IRP-led international team confirms new genetic mutation link to ALS

Wednesday, March 21, 2018

Kinesin family member 5A (KIF5A), a gene previously linked to two rare neurodegenerative disorders, has been definitively connected to amyotrophic lateral sclerosis (ALS) by an international team from several of the world’s top ALS research labs. The findings identify how mutations in KIF5A disrupt transport of key proteins up and down long, threadlike axons that connect nerve cells between the brain and the spine, eventually leading to the neuromuscular symptoms of ALS.

The discovery, published in the March 21, 2018, issue of Neuron, was led by Bryan Traynor, M.D., Ph.D., of the Intramural Research Program of the National Institute on Aging (NIA) at the National Institutes of Health and John Landers, Ph.D., of the University of Massachusetts Medical School, Worcester, with key funding support from the NIA, the National Institute of Neurological Disorders and Stroke (NINDS) at NIH, and several public and private sector organizations. Genetic data collected by teams of scientists worldwide contributed to the project.

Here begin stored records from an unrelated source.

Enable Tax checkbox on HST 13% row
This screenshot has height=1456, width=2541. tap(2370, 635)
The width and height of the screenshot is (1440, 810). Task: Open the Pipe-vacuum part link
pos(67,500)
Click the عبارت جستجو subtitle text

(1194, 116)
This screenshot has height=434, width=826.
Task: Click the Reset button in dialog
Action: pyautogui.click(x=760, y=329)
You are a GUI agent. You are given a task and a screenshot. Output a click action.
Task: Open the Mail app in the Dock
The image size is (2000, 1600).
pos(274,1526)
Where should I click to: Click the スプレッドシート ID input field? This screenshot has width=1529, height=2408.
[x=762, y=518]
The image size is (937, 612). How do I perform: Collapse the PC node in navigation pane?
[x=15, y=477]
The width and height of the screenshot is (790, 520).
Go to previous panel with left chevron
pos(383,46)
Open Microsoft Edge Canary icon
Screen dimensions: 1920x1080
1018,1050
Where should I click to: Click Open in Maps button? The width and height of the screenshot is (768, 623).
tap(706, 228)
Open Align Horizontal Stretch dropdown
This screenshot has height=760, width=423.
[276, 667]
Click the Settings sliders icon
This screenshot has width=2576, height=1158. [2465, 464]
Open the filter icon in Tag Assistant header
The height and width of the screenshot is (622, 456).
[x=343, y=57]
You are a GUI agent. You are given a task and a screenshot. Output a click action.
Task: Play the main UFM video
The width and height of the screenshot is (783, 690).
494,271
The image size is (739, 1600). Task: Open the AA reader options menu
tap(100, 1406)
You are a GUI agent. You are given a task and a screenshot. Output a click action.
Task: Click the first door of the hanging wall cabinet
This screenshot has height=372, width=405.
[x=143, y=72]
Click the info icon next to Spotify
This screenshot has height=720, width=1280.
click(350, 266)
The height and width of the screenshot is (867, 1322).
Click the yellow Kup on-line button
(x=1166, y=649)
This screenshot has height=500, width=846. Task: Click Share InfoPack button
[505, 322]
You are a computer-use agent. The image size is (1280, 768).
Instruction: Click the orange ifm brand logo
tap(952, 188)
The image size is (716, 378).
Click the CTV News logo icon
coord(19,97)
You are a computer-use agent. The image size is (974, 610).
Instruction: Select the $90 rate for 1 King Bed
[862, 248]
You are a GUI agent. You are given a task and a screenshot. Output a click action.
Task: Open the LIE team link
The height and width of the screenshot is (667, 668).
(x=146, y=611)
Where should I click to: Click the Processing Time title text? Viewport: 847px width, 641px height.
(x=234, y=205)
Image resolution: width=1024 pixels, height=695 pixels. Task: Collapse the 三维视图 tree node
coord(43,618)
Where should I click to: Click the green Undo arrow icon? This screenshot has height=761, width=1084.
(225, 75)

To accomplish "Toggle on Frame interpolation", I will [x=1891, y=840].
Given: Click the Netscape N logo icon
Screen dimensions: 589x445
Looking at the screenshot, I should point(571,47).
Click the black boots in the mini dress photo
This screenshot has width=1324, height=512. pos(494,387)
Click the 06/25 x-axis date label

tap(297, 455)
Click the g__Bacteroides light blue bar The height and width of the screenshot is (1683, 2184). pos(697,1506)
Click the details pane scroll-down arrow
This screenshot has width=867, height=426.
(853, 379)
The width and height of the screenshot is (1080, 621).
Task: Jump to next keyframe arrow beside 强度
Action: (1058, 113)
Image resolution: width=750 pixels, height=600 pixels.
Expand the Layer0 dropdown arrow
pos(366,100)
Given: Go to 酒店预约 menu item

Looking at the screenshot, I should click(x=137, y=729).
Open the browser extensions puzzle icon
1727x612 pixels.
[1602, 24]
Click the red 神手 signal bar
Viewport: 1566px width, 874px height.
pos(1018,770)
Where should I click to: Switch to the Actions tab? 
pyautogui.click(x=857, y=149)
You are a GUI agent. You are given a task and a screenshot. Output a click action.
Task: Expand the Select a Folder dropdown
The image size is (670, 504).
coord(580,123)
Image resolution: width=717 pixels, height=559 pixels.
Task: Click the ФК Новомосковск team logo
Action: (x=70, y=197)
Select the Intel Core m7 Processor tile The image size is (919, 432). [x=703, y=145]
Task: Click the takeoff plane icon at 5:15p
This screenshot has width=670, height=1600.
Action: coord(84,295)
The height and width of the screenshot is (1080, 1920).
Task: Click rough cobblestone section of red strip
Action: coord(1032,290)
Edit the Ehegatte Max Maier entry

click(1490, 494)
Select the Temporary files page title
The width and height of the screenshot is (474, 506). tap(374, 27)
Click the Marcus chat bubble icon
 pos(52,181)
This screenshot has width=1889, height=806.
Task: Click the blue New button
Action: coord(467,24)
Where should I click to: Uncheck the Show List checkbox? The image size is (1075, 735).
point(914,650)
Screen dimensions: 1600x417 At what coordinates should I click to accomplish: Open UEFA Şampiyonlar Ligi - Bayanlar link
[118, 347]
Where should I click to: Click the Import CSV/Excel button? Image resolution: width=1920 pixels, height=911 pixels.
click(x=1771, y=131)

It took a comprehensive, collaborative effort to analyze a massive amount of genetic data to pin down KIF5A as a suspect for ALS, also known as Lou Gehrig’s disease. To zero in on KIF5A, the NIH team performed a large-scale genome-wide association study, while the University of Massachusetts team concentrated on analyzing rare variants in next generation sequence data. Over 125,000 samples were used in this study, making it by far the largest such study of ALS performed to date.

drawing of the KIF5A gene as a crane transporting materials in the cell — An international team of ALS researchers has proven that mutations in the neuronal transport gene KIF5A are associated with ALS.